3 我が国外航海運企業における競争力の強化とサービスの充実
 日本商船隊の担い手である我が国外航海運企業は、昨年来の急速な円高の進行やアジア船社との激しい競争により、大変厳しい状況にある。
 しかし、我が国の経済発展及び国民生活の安定・向上を図っていくためには、安定的で低廉な物資の輸送を確保することが不可欠であり、このためには、以下のような方策を講じることにより、日本籍船をはじめとする日本商船隊の国際競争力を向上させ、良質で安定した輸送サービスの提供できる体制を維持・整備していくことが必要である。
(1) 国際競争力の強化に向けた対応
 我が国の外航海運企業は、円高の進行により大幅な減益を余儀なくされているが、この問題に対応するため、一般管理費や運航経費等の諸経費の削減に加え、管理部門の海外移転、日本籍船への混乗化、海外造船所の活用等によるコストのドル建て化や運賃円建て化への努力等の施策を講じている。また、円高により、フラッギング・アウトの加速が懸念される中で、混乗近代化船の更なる配乗構成の見直しについて、関係者間で協議を進めるとともに、日本籍船の建造に対する財政・金融上の支援措置等を講じることによって我が国商船隊の中核をなす日本船籍の維持・整備を図っていくことも重要である。
(2) 需要構造の変化や利用者ニーズに対応した輸送サービスの提供
 我が国の外航海運企業は、荷主のニーズの高度化に対応するため、海外における鉄道、トラック事業への進出、コンテナターミナルの整備等により複合一貫輸送サービスの充実を図ってきたことろであるが、これらに伴う投資が経営に負担を与えている面もあることから、今後は業務のより一層の効率化、合理化を進めていくことが必要である。
 また、運輸省においても、我が国の外航海運企業や貨物運送取扱事業者(フレイト・フォワーダー)に対して規制的な措置をとっている国との交渉を行うことにより、これらの企業の海外における事業展開に支障が生じないよう努めることが必要である。
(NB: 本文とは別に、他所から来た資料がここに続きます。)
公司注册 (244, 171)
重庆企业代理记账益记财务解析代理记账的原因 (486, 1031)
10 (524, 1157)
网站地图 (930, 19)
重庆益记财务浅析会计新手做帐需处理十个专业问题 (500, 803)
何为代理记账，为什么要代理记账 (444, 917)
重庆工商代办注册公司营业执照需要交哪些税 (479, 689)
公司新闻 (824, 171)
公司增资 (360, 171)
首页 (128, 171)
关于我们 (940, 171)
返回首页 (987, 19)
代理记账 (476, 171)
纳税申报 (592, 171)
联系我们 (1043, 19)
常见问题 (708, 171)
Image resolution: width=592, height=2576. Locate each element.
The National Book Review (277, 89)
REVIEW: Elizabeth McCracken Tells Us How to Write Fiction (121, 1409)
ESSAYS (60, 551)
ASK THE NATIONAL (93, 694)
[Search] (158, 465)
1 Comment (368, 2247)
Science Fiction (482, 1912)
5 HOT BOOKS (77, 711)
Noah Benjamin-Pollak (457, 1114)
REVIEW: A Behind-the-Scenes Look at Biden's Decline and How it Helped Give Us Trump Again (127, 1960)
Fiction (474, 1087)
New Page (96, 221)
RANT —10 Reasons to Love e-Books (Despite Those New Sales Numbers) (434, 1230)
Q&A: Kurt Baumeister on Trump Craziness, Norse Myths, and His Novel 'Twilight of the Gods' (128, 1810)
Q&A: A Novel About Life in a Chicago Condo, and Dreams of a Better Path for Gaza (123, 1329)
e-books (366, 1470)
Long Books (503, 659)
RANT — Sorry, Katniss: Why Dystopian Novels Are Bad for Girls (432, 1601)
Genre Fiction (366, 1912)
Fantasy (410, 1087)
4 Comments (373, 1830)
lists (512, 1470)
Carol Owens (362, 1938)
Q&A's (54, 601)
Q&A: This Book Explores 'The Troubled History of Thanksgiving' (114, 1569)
 さらに、我が国からNIESを始めとするアジア諸国への貨物需要のシフト等の需要構造のシフト等に対応して、定期船事業におけるアジア発着貨物に対応した運航体制の整備、不採算航路の見直し、外国船社との提携によるグローバルなネットワークの構築、不定期船事業における輸送体制の見直し等を進めていくことが必要である。
 また、アジア諸国の物流が一層活発化するなかで、高速輸送ニーズが従来にも増して高まることも予想される。こうした中で、新形式の超高速船として研究開発が進められているテクノスーパーライナーについては、経済性や関連施設の整備等多くの課題が残されているが、これらを克服し実用化された場合には、新しい高速輸送サービスとしての活用が期待される。